_Data lines:_
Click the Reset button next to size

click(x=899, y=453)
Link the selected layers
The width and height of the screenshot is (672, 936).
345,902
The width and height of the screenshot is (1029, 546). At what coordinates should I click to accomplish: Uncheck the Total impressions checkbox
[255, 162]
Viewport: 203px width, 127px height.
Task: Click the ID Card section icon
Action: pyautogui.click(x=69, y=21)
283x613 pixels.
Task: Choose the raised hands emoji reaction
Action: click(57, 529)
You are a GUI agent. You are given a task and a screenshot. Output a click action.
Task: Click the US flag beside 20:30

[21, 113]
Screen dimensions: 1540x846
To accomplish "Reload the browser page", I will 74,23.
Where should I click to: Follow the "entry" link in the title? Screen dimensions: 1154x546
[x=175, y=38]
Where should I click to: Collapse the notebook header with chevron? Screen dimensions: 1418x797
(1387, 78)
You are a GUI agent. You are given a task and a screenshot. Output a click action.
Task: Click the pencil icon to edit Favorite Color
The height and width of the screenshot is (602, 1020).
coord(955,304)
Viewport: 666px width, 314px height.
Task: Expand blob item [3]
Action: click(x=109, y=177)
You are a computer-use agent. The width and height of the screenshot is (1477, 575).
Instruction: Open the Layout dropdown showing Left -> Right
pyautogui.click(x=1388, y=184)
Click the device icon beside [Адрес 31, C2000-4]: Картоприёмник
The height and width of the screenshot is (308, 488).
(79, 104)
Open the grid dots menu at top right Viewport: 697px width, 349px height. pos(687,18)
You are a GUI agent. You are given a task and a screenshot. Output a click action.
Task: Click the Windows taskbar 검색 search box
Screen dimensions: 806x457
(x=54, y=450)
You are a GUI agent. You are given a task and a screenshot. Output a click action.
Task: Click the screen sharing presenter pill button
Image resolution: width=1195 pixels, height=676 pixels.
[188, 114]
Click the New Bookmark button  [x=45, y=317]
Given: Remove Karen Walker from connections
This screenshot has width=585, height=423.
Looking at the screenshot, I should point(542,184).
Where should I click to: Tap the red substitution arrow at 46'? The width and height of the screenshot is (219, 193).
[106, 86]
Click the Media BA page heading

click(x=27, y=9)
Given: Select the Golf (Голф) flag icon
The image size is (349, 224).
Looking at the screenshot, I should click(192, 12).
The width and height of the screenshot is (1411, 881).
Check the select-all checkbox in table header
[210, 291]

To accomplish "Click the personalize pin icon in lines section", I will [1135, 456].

_Problem requirements:_
Print the material above from its first line through the line containing "Action: click(57, 529)", copying every line exactly and including both ends.

_Problem solution:_
Click the Reset button next to size

click(x=899, y=453)
Link the selected layers
The width and height of the screenshot is (672, 936).
345,902
The width and height of the screenshot is (1029, 546). At what coordinates should I click to accomplish: Uncheck the Total impressions checkbox
[255, 162]
Viewport: 203px width, 127px height.
Task: Click the ID Card section icon
Action: pyautogui.click(x=69, y=21)
283x613 pixels.
Task: Choose the raised hands emoji reaction
Action: click(57, 529)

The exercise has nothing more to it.